__Work task__. Reproduce all the entries beneath this sentence exactly.

BEGIN Supplied data

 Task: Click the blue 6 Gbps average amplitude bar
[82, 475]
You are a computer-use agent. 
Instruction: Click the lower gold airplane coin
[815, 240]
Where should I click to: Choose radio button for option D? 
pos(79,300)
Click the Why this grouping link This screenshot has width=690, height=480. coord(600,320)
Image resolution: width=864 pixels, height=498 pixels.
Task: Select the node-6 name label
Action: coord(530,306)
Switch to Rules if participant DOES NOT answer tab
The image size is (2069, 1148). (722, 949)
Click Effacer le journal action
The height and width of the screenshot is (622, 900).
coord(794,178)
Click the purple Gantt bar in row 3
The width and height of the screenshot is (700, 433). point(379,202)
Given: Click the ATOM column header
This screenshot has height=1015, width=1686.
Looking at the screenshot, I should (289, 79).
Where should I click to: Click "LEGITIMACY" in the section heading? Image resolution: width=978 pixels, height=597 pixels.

END Supplied data

__Answer space__.
 Task: Click the blue 6 Gbps average amplitude bar
[82, 475]
You are a computer-use agent. 
Instruction: Click the lower gold airplane coin
[815, 240]
Where should I click to: Choose radio button for option D? 
pos(79,300)
Click the Why this grouping link This screenshot has width=690, height=480. coord(600,320)
Image resolution: width=864 pixels, height=498 pixels.
Task: Select the node-6 name label
Action: coord(530,306)
Switch to Rules if participant DOES NOT answer tab
The image size is (2069, 1148). (722, 949)
Click Effacer le journal action
The height and width of the screenshot is (622, 900).
coord(794,178)
Click the purple Gantt bar in row 3
The width and height of the screenshot is (700, 433). point(379,202)
Given: Click the ATOM column header
This screenshot has height=1015, width=1686.
Looking at the screenshot, I should (289, 79).
Where should I click to: Click "LEGITIMACY" in the section heading? Image resolution: width=978 pixels, height=597 pixels.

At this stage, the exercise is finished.